Marginal coverage is a lie of averages: the conformal diagnostics that catch it

#machinelearning #python #ai #datascience

Disclaimer: This article was drafted with AI assistance and reviewed and edited by the author. The technical design and opinions are my own.

You wrapped your classifier in a conformal predictor, calibrated it for 90% coverage, checked the held-out set, and saw 90.2%. Ship it.

That number is real — and it can still be hiding a model that badly under-covers exactly the cases you care about. Marginal coverage is an average, and averages launder failure. This is a different problem from conformal prediction breaking under drift: here the exchangeability holds and the marginal guarantee is genuinely met — the method is just quietly unfair across the slices of your data. Two cheap diagnostics catch it.

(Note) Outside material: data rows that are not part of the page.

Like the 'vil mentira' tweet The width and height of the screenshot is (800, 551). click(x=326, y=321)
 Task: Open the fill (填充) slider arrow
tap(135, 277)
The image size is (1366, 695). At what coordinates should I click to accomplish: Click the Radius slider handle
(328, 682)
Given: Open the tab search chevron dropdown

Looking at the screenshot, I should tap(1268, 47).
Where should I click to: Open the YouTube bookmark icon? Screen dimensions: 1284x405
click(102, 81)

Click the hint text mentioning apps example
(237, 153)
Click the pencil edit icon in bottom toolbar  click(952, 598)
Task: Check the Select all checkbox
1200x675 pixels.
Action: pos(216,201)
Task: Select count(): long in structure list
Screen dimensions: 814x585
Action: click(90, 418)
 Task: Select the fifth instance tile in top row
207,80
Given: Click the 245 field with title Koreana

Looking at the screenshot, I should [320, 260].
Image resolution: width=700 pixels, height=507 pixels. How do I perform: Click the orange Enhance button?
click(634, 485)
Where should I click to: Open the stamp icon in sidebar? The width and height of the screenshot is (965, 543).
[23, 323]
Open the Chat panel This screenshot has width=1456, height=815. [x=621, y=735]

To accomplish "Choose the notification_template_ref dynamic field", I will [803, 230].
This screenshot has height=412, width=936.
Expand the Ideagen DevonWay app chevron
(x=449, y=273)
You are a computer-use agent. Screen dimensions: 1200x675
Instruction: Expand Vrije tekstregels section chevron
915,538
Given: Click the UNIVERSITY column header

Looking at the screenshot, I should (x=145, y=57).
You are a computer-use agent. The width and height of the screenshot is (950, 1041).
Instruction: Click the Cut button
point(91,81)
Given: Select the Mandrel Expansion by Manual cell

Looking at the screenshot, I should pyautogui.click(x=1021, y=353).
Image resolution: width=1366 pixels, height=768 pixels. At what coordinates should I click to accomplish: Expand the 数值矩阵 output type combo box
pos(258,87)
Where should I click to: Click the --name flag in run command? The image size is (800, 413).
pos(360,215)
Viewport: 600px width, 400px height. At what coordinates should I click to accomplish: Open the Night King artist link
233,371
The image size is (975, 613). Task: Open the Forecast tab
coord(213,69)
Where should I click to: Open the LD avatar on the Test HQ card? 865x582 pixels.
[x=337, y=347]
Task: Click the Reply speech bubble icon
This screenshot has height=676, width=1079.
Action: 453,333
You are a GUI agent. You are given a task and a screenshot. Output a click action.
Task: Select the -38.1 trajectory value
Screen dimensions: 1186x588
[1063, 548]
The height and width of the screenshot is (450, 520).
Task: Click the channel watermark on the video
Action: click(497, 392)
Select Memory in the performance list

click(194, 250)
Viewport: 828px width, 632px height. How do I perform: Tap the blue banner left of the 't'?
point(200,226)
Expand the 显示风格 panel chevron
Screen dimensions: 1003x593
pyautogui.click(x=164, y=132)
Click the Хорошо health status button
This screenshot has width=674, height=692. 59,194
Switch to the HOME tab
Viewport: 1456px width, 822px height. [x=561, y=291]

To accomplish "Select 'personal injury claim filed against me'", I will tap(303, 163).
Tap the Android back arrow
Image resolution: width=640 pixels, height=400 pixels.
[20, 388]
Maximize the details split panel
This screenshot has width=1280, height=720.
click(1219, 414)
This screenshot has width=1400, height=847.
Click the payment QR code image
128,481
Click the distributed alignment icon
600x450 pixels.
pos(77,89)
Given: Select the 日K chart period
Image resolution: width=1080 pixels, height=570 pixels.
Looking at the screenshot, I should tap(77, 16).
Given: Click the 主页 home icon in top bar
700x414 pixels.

What the marginal number actually promises

Split-conformal prediction gives you a marginal coverage guarantee: over a fresh exchangeable sample, the true label lands in the prediction set C(x) at least 1 − α of the time. That's it. It says nothing about coverage conditional on the input, the true class, or the difficulty of the example.

And marginal coverage is trivially satisfiable. A predictor can hit 90% on the nose by over-covering the easy region and under-covering the hard one — the two errors net out in the average. The guarantee is honest; your reading of it is not.

A 90% predictor that fails a third of your classes

Three classes, 100 calibration-held-out points. Suppose:

Classes A and B: 80 points, true label in the set for 76 of them → 95%.
Class C: 20 points, true label in the set for 14 → 70%.

Marginal coverage = (76 + 14) / 100 = 90%. Exactly on target. And class C — maybe your rare-but-critical class, the fraud case, the malignant scan — is covered 70% of the time. The headline number told you none of this.

The fix is to stop averaging over the thing that matters. Report the worst-class coverage gap:

import numpy as np

def worst_class_coverage(y_true, in_set, n_classes):
    # in_set[i] = True iff the true label of sample i is in its prediction set
    y_true = np.asarray(y_true)
    in_set = np.asarray(in_set, dtype=float)
    per_class = {
        k: in_set[y_true == k].mean()
        for k in range(n_classes) if (y_true == k).any()
    }
    worst = min(per_class, key=per_class.get)
    return worst, per_class[worst], per_class

One min over per-class coverage turns "90% overall" into "70% on class C" — the number you'd actually want on a dashboard.

The failure marginal coverage hides even from per-class checks: set size

Class-conditional coverage catches which label gets shortchanged. But conformal sets have a second axis that leaks coverage: size. A method can be systematically overconfident on the inputs it thinks are easy — the ones it hands a singleton {ŷ} — and lean on big, cautious sets elsewhere to make the average whole.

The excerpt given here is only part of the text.